Provision for Income Tax Benefit/Expense:

The income tax benefit for the nine months ended September 30, 2010 is equal to 35% of the pre-tax loss. This effective rate reflects the federal income tax rate reduced by the effect of non-deductible expenses and the fact that net operating losses cannot be utilized for state tax purposes.


Three Months Ended September 30, 2010 Compared to Three Months Ended September 30, 2009

Operating Revenues:

Operating revenues increased $1.4 million, or 23%, to $7.5 million in the third quarter of 2010 from $6.1 million in the third quarter of 2009.  The increase is the result of a $1.6 million (27.3%) increase in conventional freight revenues and a $41,000 (24.1%) increase in container freight revenues, offset by a $117,000 (68.5%) decrease in other freight-related revenues and a $181,000 (71.4%) decrease in other operating revenues.

The increase in conventional freight revenues is attributable to a 29.7% rise in traffic volume, offset by a 1.8% decrease in the average revenue received per conventional carloading.  Conventional carloadings increased by 2,237 to 9,773 in the third quarter of 2010 from 7,536 in the third quarter of 2009.  The reasons for the rise in conventional traffic volume and the decrease in average revenue received per carloading are the same as for the nine-month period ended September 30, 2010, as previously discussed.

The increase in container freight revenues for the quarter is the result of a 23.4% rise in traffic volume and a 2% increase in the average revenue received per container.  Container traffic volume increased by 590 containers to 3,115 in the third quarter of 2010 from 2,525 in the third quarter of 2009.  The reasons for the increase in container traffic volume are the same for the nine-month period ended September 30, 2010, as previously discussed.

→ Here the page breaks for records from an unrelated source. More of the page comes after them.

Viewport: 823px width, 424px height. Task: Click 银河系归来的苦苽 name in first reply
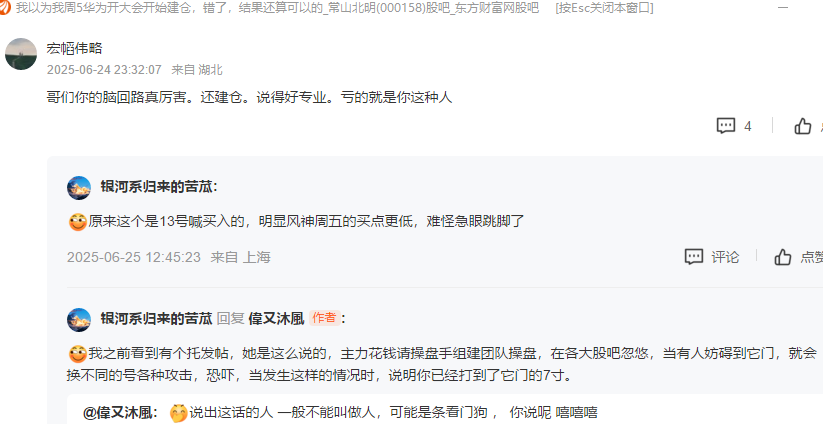(x=156, y=187)
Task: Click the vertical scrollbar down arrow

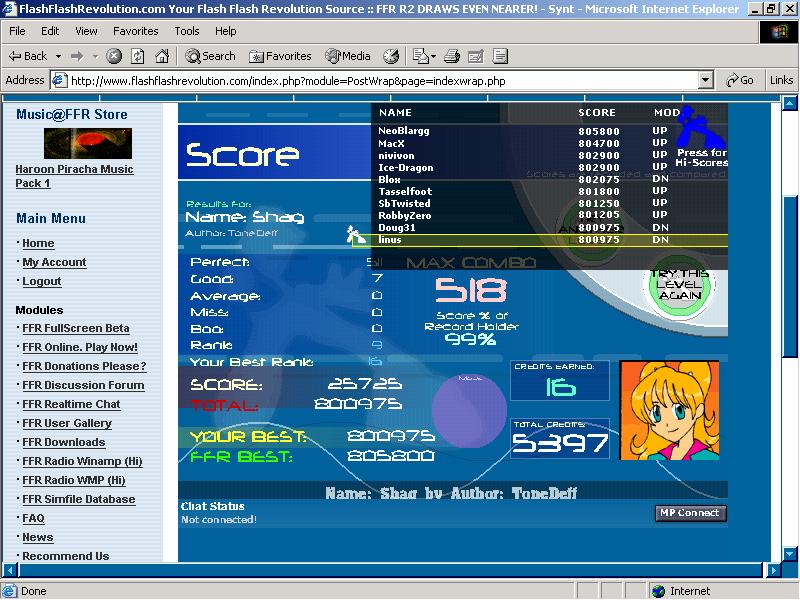Action: [x=790, y=553]
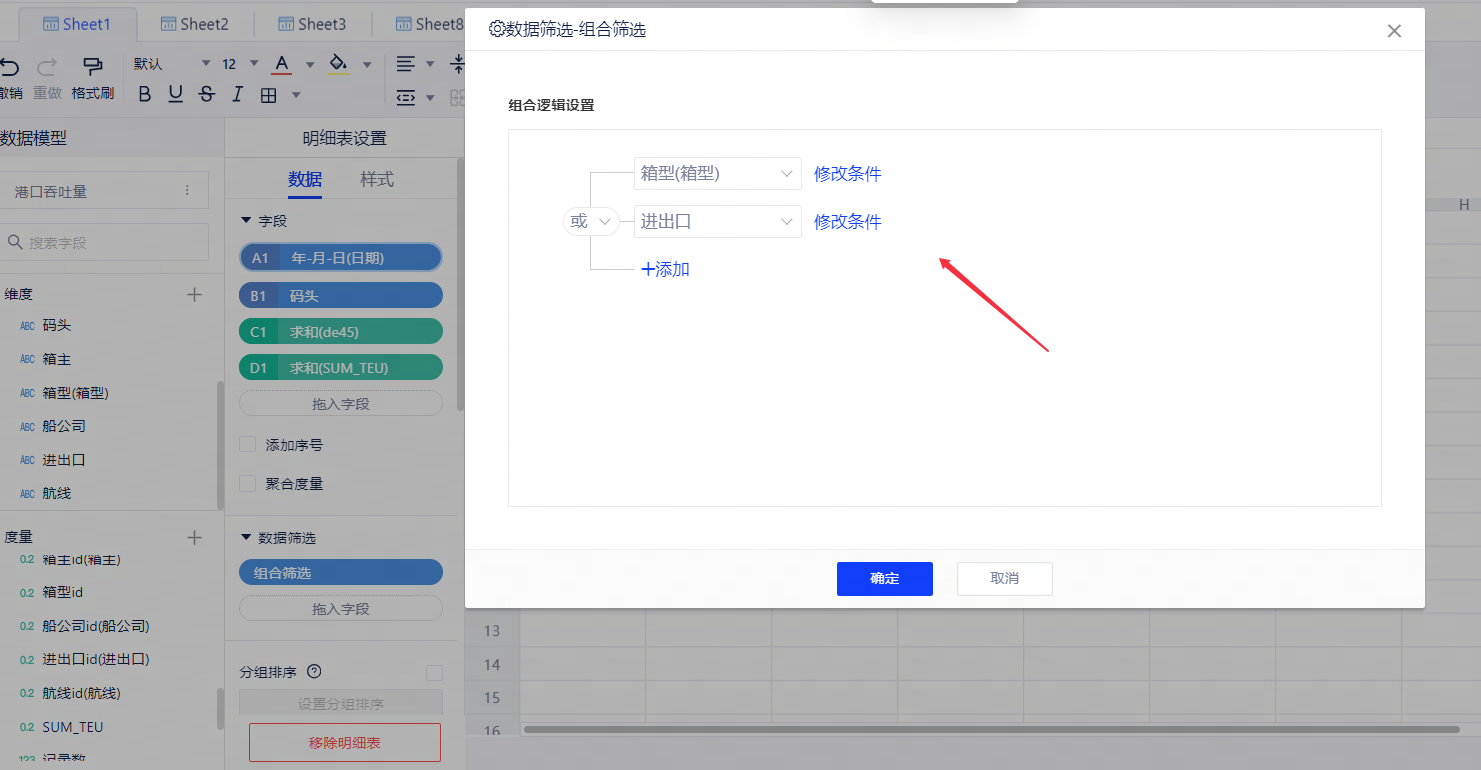
Task: Apply strikethrough formatting from the toolbar
Action: [207, 95]
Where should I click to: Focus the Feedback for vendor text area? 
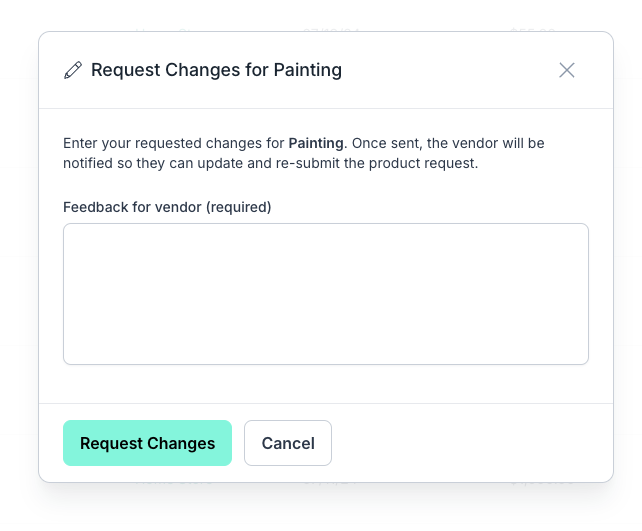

The reasons for the decrease in other freight related revenues are the same as for the nine-month period ended September 30, 2010, as previously discussed.

Other Income:

Other income increased by $126,000 to $286,000 in the third quarter of 2010 from $160,000 in the third quarter 2009.  A loss on the sale of three locomotives of $350,000 offset by a settlement agreement in the amount of $486,000 accounts for the majority of the increase.

Operating Expenses:

Operating expenses for the third quarter of 2010 increased by $1.4 million, or 14.7%, to $7.3 million from $6.0 million in the third quarter of 2009. The principal reasons for this overall increase in costs were associated with the rise of traffic volume as previously discussed for the nine-month period ended September 30, 2010.

Provision for Income Tax Benefit/Expense:

The income tax provision for the third quarter of 2010 is equal to 42% of pre-tax income for reasons discussed for the nine-month period ended September 30, 2010.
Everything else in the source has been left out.